== WHAT YOU SHOULD DO ==
Look through the data for the string "Locate". Copy every line where it is found.

== EXCERPTED DATA ==
*** Begin section ***
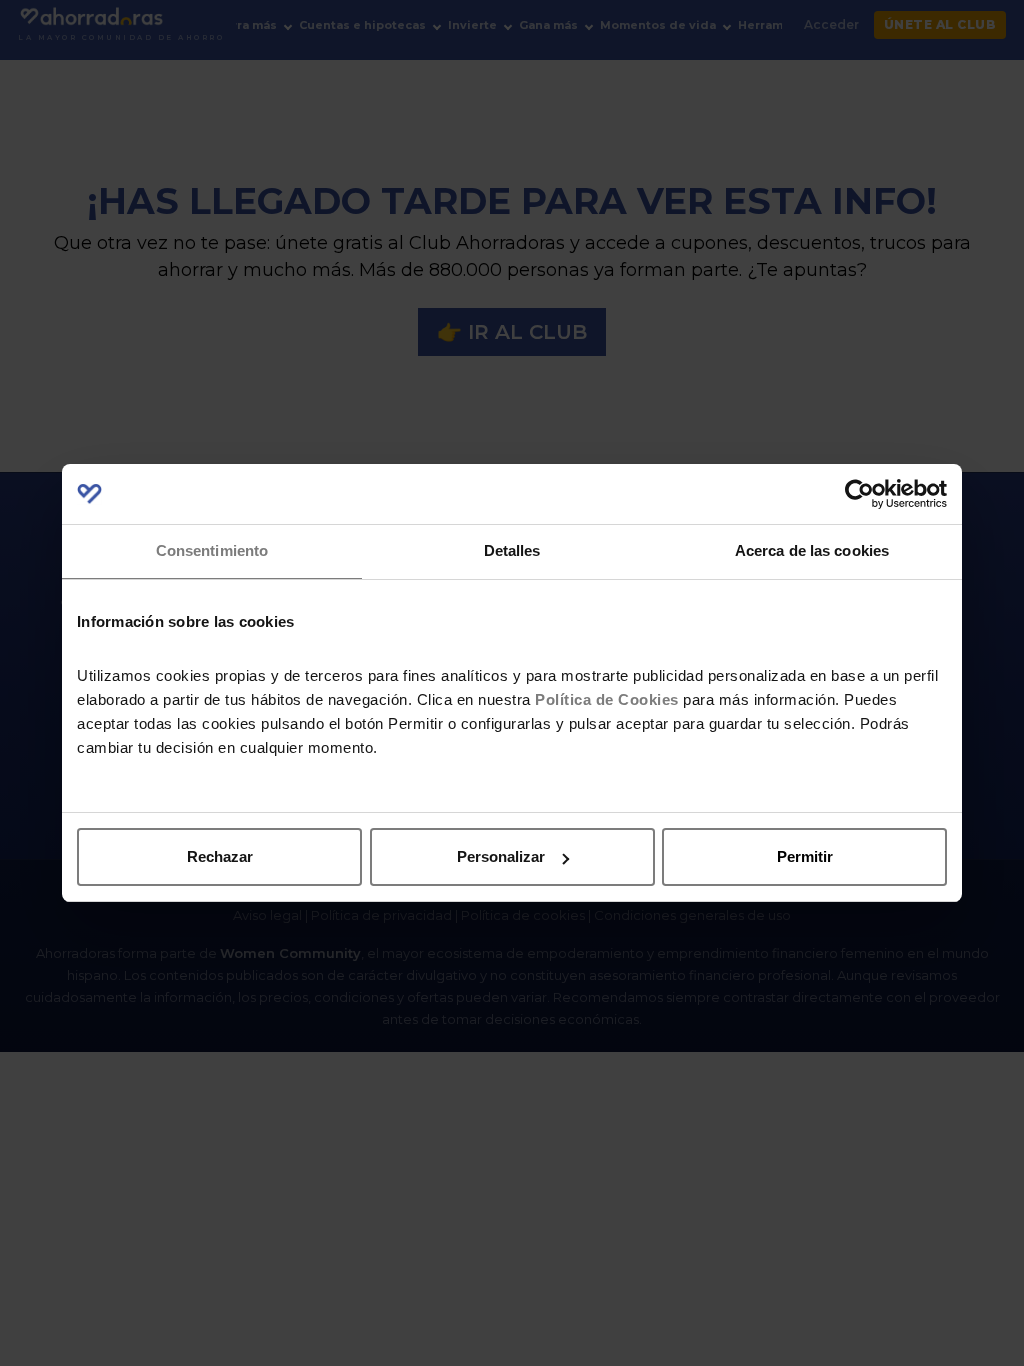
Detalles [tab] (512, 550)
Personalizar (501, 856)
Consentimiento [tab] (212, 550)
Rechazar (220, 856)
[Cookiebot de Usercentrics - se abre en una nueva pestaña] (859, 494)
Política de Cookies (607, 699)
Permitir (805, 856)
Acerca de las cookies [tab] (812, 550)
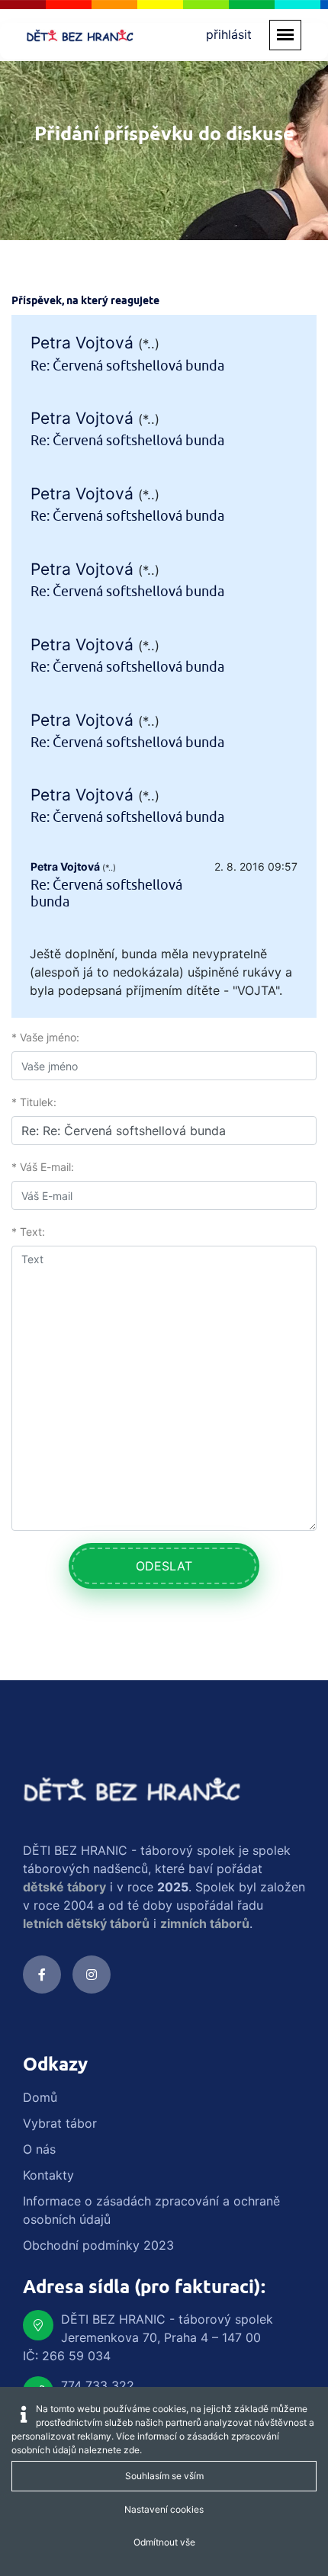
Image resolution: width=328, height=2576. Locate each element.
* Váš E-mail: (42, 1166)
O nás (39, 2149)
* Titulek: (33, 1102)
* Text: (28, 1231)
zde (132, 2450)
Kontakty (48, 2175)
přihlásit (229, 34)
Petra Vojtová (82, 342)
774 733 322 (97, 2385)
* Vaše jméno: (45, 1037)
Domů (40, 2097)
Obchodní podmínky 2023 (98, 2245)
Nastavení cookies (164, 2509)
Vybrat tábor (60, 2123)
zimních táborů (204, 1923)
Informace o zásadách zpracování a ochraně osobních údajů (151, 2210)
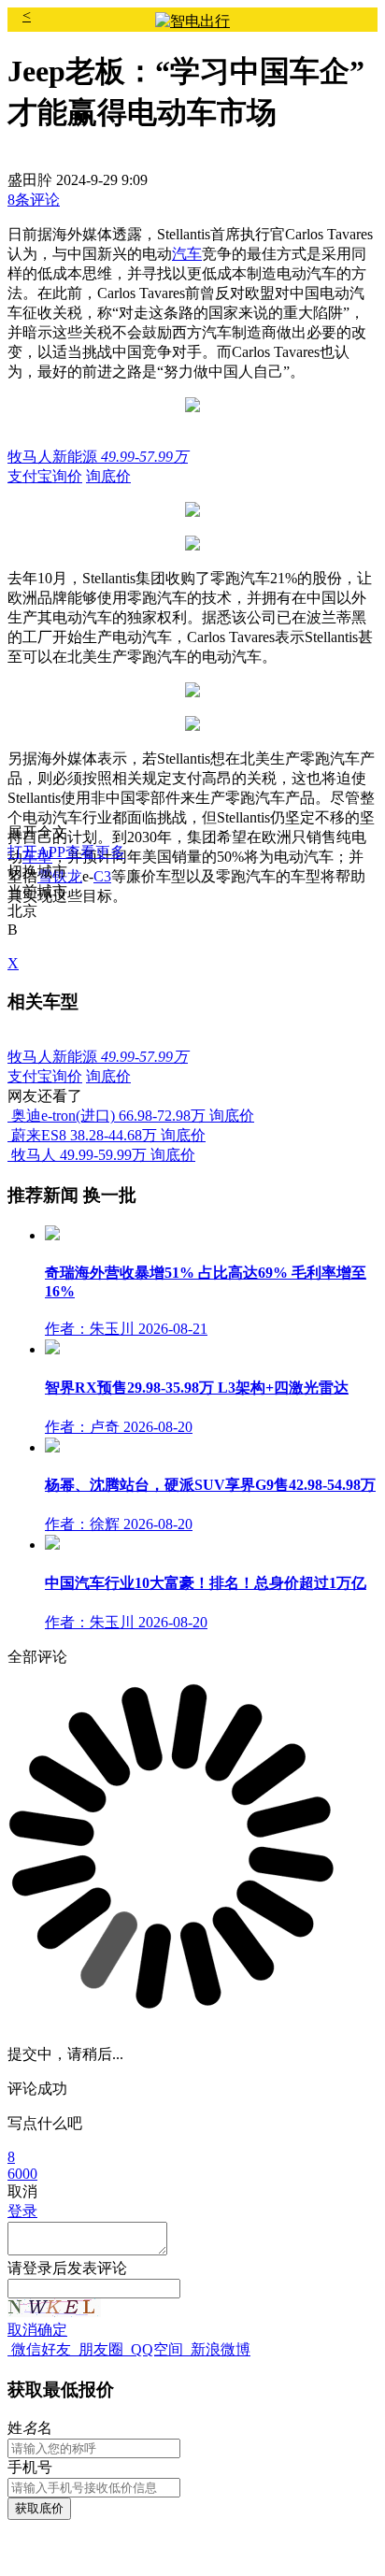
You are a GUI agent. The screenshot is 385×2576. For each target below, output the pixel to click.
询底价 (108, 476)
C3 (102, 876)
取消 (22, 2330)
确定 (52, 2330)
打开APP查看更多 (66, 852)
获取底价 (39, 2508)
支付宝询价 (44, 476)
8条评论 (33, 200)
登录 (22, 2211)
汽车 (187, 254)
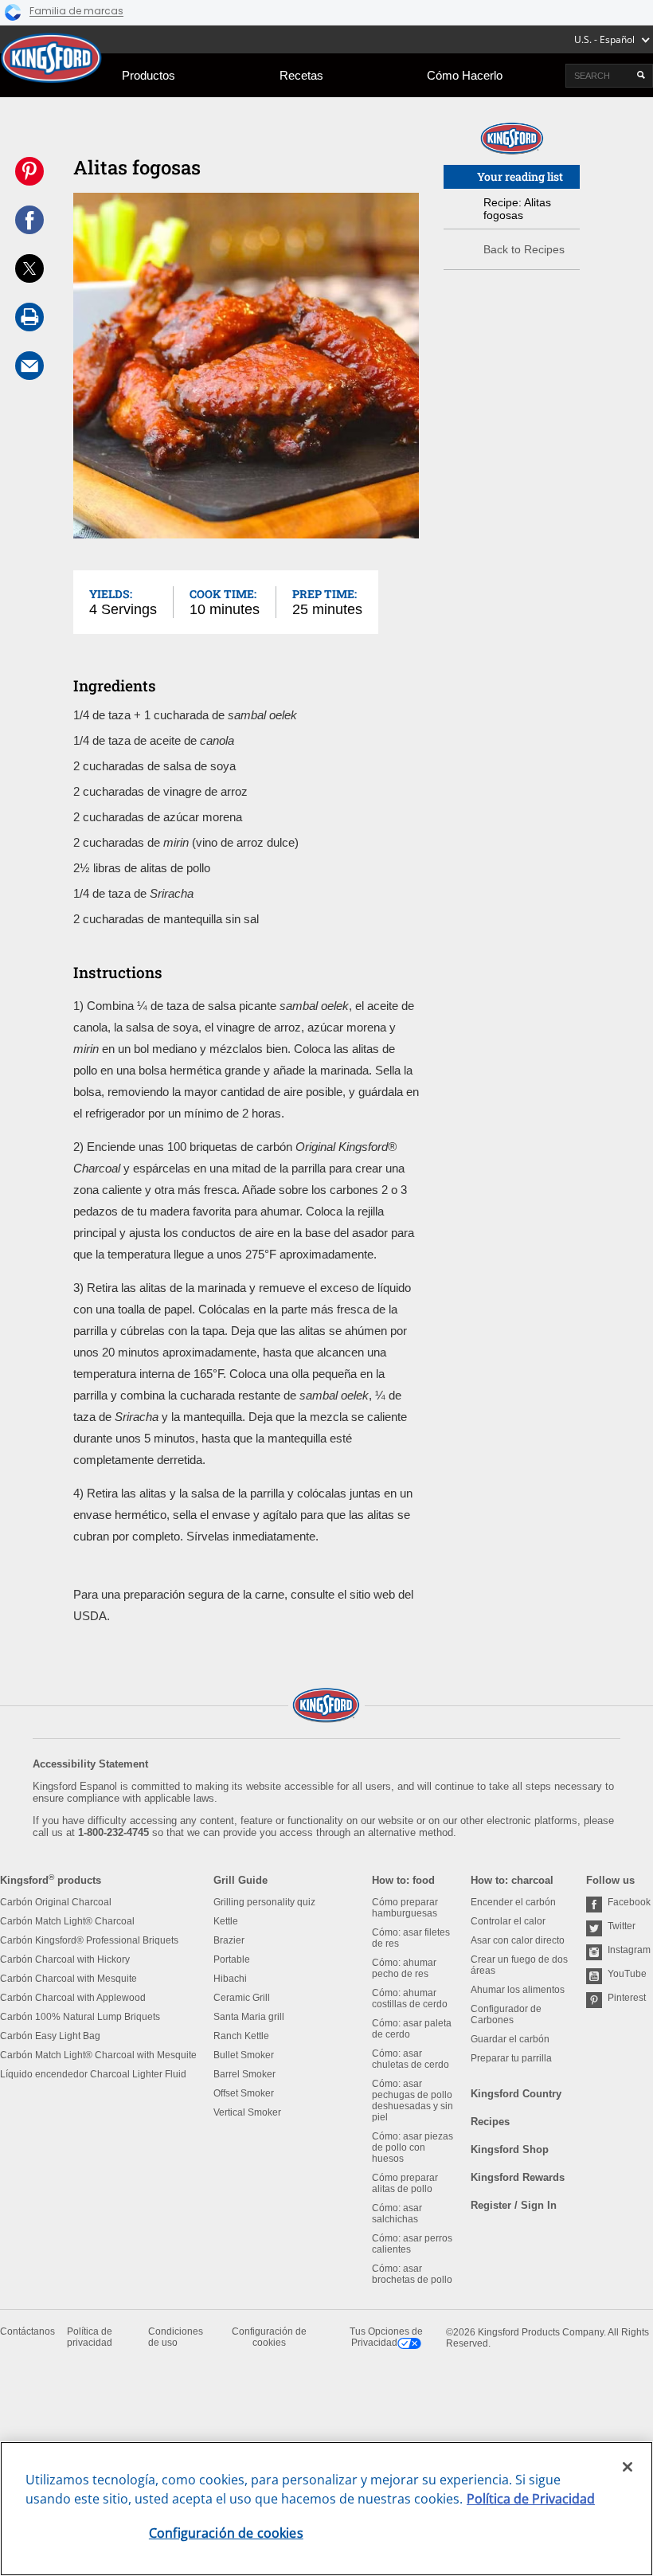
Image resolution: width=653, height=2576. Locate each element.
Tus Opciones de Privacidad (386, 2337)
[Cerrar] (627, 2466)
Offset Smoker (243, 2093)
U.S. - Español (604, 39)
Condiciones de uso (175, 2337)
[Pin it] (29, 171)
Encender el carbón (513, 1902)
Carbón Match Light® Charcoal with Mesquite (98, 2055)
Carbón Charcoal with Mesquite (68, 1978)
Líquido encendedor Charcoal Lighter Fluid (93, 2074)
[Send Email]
*** End section ***
== RESULT FOR THIS EXERCISE ==
Image resolution: width=328, height=2576. Locate each element.
Image resolution: width=653, height=2576. Locate each element.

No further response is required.